PRATICAVA quest’arte come era d’uso nelle scuole della tarda Antichità, facendo della lettura una vera prova filosofica. Così, il suo faccia a faccia con i filosofi si caricava di un significato che oltrepassava la semplice spiegazione erudita.
Con lui non si affrontava lo studio della Fisica di Aristotele senza chiedersi cosa restasse, oggi, di un’opera che la scienza moderna aveva così chiaramente smentito. E invitava a cercare in quelle pagine l’acutezza di un’interrogazione ontologica sulla mobilità delle cose. Tutta l’erudizione dei commentatori antichi, della storia delle scienze, della filosofia moderna e contemporanea, della letteratura e della poesia erano mobilitate per servire un’avventura filosofica che scaturiva nella lettura di Aristotele. Non gli mancava il motto di spirito, con cui ritmava e rilanciava l’attenzione. Così quando, introducendo il concetto platonico di anima, causa eterna del suo stesso movimento, diceva di non possedere a sua volta che una sola «automobile», vale a dire la propria anima.
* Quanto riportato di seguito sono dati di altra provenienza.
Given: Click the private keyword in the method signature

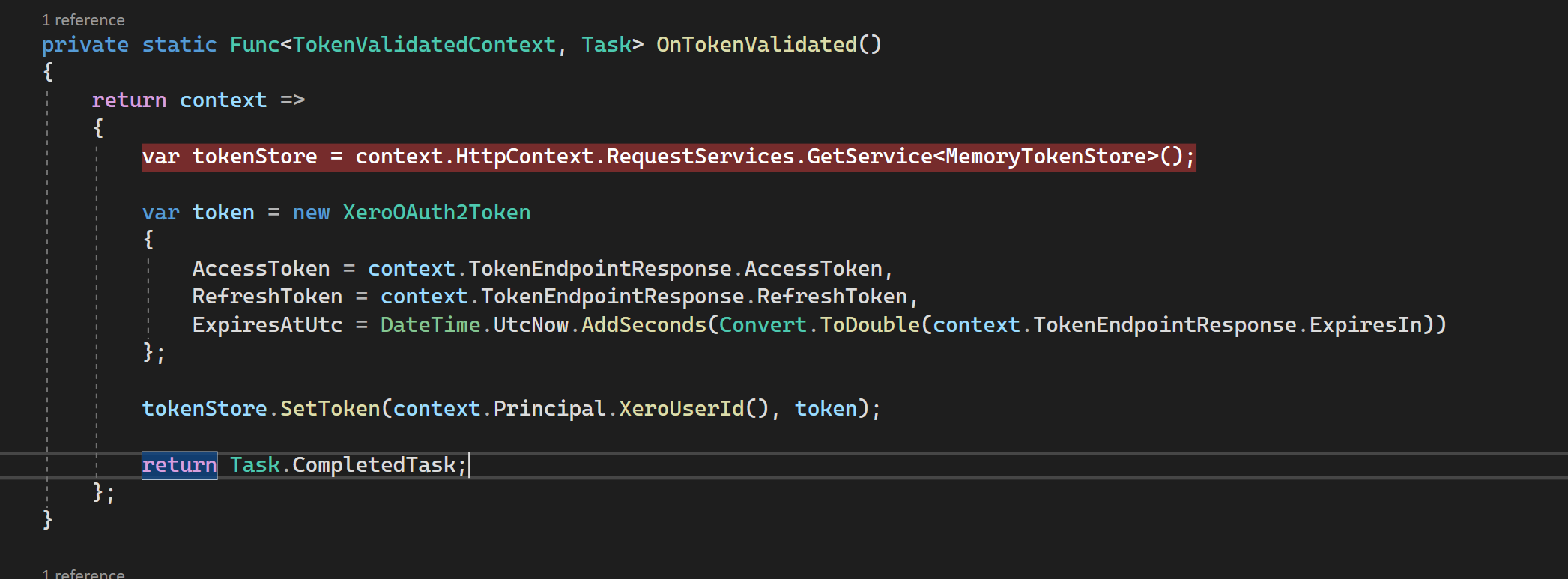Looking at the screenshot, I should click(85, 45).
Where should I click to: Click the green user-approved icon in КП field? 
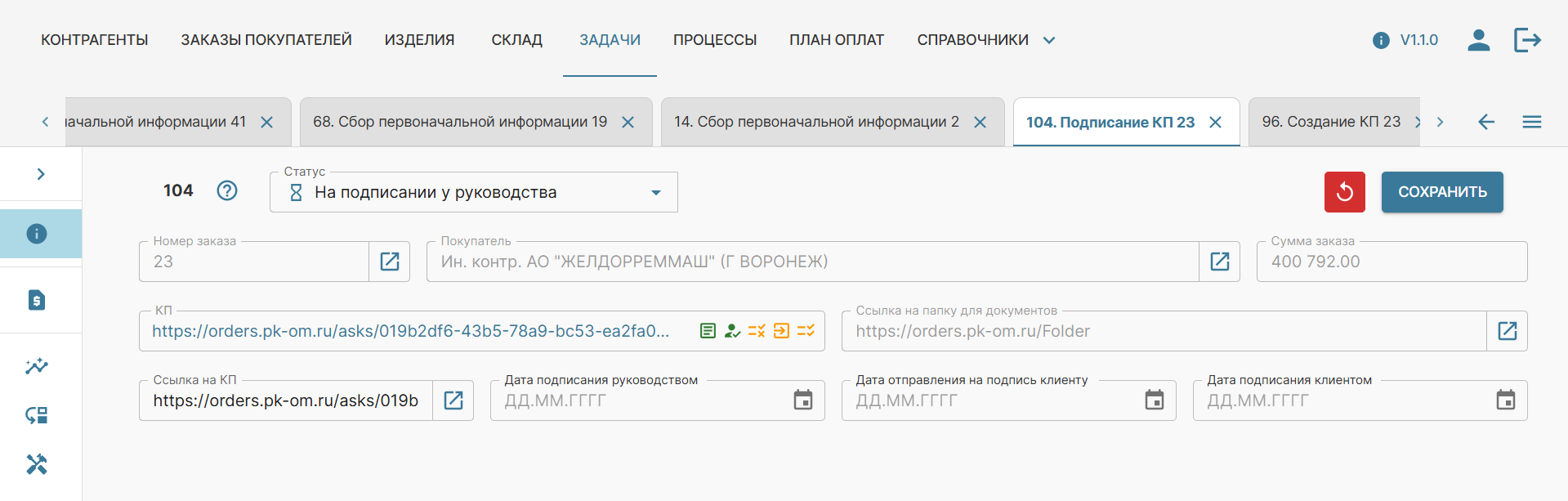pyautogui.click(x=732, y=331)
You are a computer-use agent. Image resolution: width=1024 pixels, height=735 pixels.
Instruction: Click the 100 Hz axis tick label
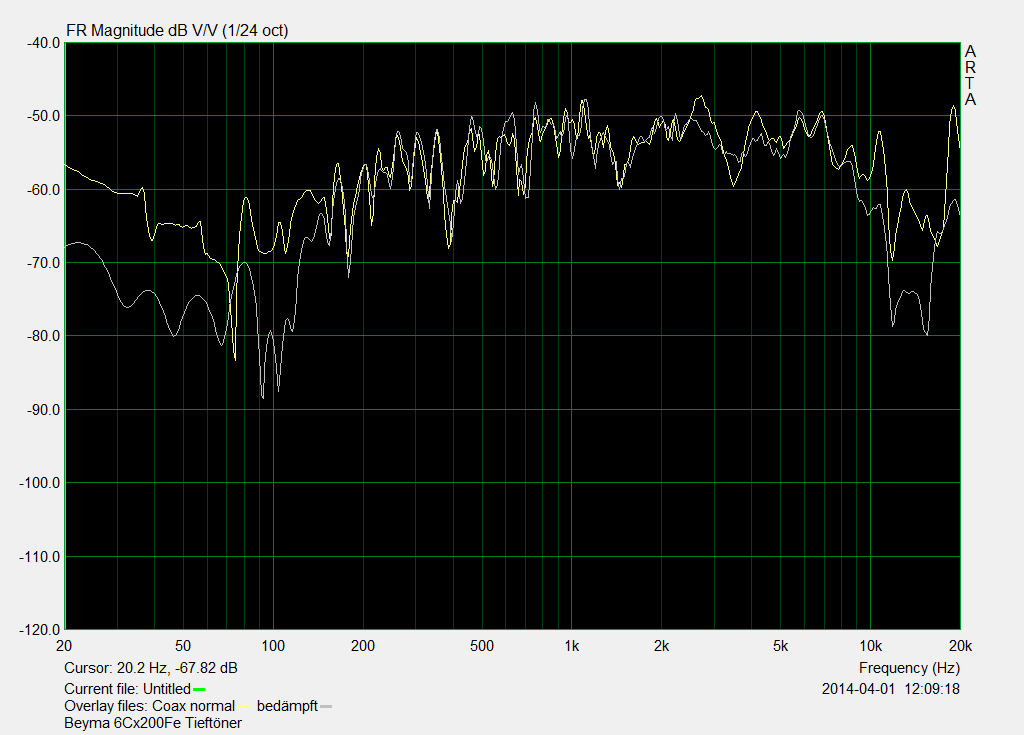coord(273,645)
La sua lettura delle opere antiche gravitava intorno al pensiero di Plotino e dei padri della Chiesa, senza mai smettere di confrontarsi con i contemporanei, a cominciare da Heidegger. Basterebbe leggere «La Réserve de l’Être», il suo articolo pubblicato nel volume dei Cahiers de l’Herne dedicato ad Heidegger nel 1983, per comprendere fino a che punto Jean-Louis Chrétien, alla fine del secolo scorso, ha imposto la propria impronta alla recezione della filosofia tedesca in Francia.

L’ONTOLOGIA heideggeriana si sviluppa con eleganza nella sua prosa a partire dalla semplice domanda: «Che cos’è un segreto?». Il concetto di segreto è via via distinto dall’oscurità notturna, dal nascosto, dall’oscuro, e presto accolto dal pudore che lo protegge, fino a rinascere nella gioia del cuore in lutto; Bonaventura, Aristotele ed Eraclito vengono a dar man forte per precisare e affinare ogni tappa d’una meditazione che, passo dopo passo, risuona attraverso un numero sempre crescente di testi di Heidegger. Così facendo, Jean-Louis Chrétien abbozzava la propria opera fenomenologica, della quale il segreto è una delle porte d’ingresso (Lueur du Secret, L’Herne, 1985).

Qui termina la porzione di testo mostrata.